Work instructions:
Which lines run from the line with "Uncheck the Звук sound checkbox" through the line with "You are a computer-use agent. The" in the entries below? Print them exactly, both ends included, and nothing more.

[The data Boundary: Start]

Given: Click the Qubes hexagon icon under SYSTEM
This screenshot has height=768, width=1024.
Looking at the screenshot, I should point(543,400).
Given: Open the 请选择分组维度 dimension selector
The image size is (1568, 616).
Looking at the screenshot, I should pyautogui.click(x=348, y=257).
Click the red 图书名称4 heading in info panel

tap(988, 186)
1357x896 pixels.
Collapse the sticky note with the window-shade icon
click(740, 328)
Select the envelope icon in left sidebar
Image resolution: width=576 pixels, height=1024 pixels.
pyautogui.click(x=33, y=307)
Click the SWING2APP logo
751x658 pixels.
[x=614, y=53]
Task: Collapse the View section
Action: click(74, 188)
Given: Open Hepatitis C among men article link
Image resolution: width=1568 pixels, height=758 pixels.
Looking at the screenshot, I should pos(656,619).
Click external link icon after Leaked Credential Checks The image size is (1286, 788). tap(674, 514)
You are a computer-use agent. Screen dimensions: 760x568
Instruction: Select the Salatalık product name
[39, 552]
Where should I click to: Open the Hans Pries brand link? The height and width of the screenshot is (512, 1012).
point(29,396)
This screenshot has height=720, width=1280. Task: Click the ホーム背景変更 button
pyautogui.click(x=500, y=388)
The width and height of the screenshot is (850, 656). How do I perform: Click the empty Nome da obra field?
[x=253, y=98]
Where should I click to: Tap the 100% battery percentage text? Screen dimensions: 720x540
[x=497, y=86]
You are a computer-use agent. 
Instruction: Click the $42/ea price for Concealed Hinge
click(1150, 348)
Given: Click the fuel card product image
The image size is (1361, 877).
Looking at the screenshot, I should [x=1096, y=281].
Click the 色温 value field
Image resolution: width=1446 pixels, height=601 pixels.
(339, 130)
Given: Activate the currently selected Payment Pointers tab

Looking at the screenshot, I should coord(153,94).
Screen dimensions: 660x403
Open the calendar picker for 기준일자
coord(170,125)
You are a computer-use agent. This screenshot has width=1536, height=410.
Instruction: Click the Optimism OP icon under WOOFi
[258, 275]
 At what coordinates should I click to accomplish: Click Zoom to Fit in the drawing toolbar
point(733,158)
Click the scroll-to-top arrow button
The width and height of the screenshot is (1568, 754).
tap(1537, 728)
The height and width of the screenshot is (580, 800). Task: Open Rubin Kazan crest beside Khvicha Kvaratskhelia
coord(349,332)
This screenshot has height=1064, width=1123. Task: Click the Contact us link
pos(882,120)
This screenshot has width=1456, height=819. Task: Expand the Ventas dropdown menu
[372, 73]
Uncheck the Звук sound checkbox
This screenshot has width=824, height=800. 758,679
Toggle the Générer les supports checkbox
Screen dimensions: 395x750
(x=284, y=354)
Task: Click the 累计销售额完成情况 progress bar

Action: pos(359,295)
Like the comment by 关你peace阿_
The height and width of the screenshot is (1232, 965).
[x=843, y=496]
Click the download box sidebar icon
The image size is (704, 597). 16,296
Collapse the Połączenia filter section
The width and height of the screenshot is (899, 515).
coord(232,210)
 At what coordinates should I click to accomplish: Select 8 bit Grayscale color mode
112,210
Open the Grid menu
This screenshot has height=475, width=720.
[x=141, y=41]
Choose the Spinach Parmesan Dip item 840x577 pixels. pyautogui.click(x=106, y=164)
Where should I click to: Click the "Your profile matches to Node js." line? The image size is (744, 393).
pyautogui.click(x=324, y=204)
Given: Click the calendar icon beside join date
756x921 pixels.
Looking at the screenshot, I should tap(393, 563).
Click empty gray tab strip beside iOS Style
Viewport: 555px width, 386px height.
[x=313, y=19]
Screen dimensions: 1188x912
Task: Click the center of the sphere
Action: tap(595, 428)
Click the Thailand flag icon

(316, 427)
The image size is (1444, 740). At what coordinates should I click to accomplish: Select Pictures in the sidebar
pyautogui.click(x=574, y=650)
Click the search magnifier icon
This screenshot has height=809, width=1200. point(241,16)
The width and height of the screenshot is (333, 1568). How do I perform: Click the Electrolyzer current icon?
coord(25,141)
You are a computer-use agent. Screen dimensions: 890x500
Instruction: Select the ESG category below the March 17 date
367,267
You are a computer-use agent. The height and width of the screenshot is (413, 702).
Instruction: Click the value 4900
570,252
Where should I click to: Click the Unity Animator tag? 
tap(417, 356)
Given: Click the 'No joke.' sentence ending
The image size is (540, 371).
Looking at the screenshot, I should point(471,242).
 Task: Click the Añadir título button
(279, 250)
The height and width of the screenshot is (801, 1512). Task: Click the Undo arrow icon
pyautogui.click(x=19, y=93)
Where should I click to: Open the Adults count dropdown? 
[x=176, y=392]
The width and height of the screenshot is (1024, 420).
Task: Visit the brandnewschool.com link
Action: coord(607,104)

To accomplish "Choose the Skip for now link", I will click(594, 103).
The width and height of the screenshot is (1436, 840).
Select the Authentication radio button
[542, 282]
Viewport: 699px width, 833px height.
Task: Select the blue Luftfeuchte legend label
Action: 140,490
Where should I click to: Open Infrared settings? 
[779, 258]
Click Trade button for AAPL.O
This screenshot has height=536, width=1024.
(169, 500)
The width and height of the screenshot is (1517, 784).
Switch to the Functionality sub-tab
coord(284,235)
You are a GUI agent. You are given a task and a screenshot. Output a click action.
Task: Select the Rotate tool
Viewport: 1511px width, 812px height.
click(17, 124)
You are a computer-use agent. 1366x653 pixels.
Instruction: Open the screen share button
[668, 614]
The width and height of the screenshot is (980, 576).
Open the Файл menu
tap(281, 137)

[The data Boundary: End]

Result below:
Uncheck the Звук sound checkbox
This screenshot has width=824, height=800. 758,679
Toggle the Générer les supports checkbox
Screen dimensions: 395x750
(x=284, y=354)
Task: Click the 累计销售额完成情况 progress bar

Action: pos(359,295)
Like the comment by 关你peace阿_
The height and width of the screenshot is (1232, 965).
[x=843, y=496]
Click the download box sidebar icon
The image size is (704, 597). 16,296
Collapse the Połączenia filter section
The width and height of the screenshot is (899, 515).
coord(232,210)
 At what coordinates should I click to accomplish: Select 8 bit Grayscale color mode
112,210
Open the Grid menu
This screenshot has height=475, width=720.
[x=141, y=41]
Choose the Spinach Parmesan Dip item 840x577 pixels. pyautogui.click(x=106, y=164)
Where should I click to: Click the "Your profile matches to Node js." line? The image size is (744, 393).
pyautogui.click(x=324, y=204)
Given: Click the calendar icon beside join date
756x921 pixels.
Looking at the screenshot, I should tap(393, 563).
Click empty gray tab strip beside iOS Style
Viewport: 555px width, 386px height.
[x=313, y=19]
Screen dimensions: 1188x912
Task: Click the center of the sphere
Action: tap(595, 428)
Click the Thailand flag icon

(316, 427)
The image size is (1444, 740). At what coordinates should I click to accomplish: Select Pictures in the sidebar
pyautogui.click(x=574, y=650)
Click the search magnifier icon
This screenshot has height=809, width=1200. point(241,16)
The width and height of the screenshot is (333, 1568). How do I perform: Click the Electrolyzer current icon?
coord(25,141)
You are a computer-use agent. Screen dimensions: 890x500
Instruction: Select the ESG category below the March 17 date
367,267
You are a computer-use agent. The height and width of the screenshot is (413, 702).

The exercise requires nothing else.